これがオレ様の善意
都心のとなりにある小さな町にパン屋が新しくできた。
小さな町の、小さなパン屋。
けれどもそのパン屋は近所の人から愛される、人気のパン屋になりつつあった。
そもそもその町は都心のすぐそばだというのに人口はすくなく、住んでいる人も働き盛りをすぎたような、年寄りばかりが目立つ──そんな地域だった。
その町にある唯一のパン屋だといってもいいくらい、ほかにはさびれたスーパーと、かろうじて県境に一軒のコンビニがあるくらいで、ほかには何もないのだ。
そんな年老いてゆく町にパン屋ができた。
しかもそのパン屋の主人は、まだ二十代くらいの若者だという。
彼は破格の値段で借りられた店舗に、大きな希望をもってやってきたのだ。
青年はその年齢とはうってかわって優れた技術をもつパン職人だった。
青年がたったひとりで切り盛りするそのパン屋を、周囲に住む老人たちは、毎日買いに行けるほど裕福ではないにしろ、そこそこの頻度でパンを買いに行っていた。

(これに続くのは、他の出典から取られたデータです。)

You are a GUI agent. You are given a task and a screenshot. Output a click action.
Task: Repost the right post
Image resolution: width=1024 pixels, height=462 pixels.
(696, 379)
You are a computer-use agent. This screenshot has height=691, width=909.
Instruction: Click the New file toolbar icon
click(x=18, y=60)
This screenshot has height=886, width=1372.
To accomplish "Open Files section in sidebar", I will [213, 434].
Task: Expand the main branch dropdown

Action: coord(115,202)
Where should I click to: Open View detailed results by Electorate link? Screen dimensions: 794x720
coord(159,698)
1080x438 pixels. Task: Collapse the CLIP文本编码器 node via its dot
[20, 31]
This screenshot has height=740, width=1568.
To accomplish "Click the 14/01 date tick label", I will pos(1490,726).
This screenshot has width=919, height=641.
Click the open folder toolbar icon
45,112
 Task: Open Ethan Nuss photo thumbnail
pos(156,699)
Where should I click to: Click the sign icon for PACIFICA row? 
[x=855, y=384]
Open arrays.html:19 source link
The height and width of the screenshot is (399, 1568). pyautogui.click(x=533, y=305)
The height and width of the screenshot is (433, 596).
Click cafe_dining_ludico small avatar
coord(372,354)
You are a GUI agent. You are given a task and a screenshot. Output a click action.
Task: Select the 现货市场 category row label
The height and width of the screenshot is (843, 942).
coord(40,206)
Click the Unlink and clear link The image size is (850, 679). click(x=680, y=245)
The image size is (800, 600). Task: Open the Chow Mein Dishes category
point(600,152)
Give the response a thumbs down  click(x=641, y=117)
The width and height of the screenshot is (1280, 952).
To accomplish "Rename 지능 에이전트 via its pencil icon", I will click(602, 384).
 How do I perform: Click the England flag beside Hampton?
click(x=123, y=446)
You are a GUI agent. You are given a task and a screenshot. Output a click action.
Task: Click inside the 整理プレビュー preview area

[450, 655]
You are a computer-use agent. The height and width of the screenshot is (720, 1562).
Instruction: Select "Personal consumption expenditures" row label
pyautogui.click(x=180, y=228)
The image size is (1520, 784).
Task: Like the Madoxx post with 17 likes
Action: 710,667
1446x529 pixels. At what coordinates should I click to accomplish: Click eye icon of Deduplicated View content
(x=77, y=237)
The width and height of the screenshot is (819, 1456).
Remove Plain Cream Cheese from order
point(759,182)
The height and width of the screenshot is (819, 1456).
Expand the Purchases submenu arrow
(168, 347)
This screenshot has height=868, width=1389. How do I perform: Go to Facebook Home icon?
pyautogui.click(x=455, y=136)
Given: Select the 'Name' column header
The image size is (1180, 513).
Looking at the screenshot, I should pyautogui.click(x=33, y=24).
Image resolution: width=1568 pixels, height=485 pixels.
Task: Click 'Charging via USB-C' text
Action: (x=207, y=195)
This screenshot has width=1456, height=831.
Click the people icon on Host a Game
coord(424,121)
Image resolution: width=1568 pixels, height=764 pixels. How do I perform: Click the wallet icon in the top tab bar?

ところがある日、そのパン屋はとつぜん閉店してしまった。
なぜそんなことになったのか、町内では一番のニュースになった。もちろん新聞に載るとかテレビで放送されたとかいうことではなく、公園やら何やらで顔を合わせる老人たちのあいだで、なんであの若者は町を出て行ってしまったんだと大騒ぎになっていた。
その理由はスマホをもっていても、ろくにその機能を使いこなせない老人が多いその町では、気づくことすらできない。
パン屋の主人が店を閉めてしまった理由は、ネットで評判の店を探せるという「口コミサイト」にあった。
そのサイトで町の小さなパン屋がだれかの手によって、★1つの最低評価を付けられてしまったせいだった。
初めて付けられた評価が★1つということもあり、その店は県外からは当然見向きもされず、そのままずっと★1つの評価のまま終わるのは目に見えていた。
そのことに傷ついた若いパン屋の店主は、店をたたんで町から去って行ったのだ。
この話題に一番怒っていたのは、パン屋に足しげく通っていた老人のひとりだった。
「なんだってあの若造は店を閉めていってしまったんだ! せっかくおれがひいきにしてやったというのに! どうせこの町の連中じゃだれもSNSなんてやらんだろうから、善意でおれが評価を入れてやったのに!」
「善意のつもりで」その善意は相手の気持ちを考えたものか、相手に善意として受け取られるものか。
相手に善意だと伝わらなければ、その善意は相手を傷つける場合もある。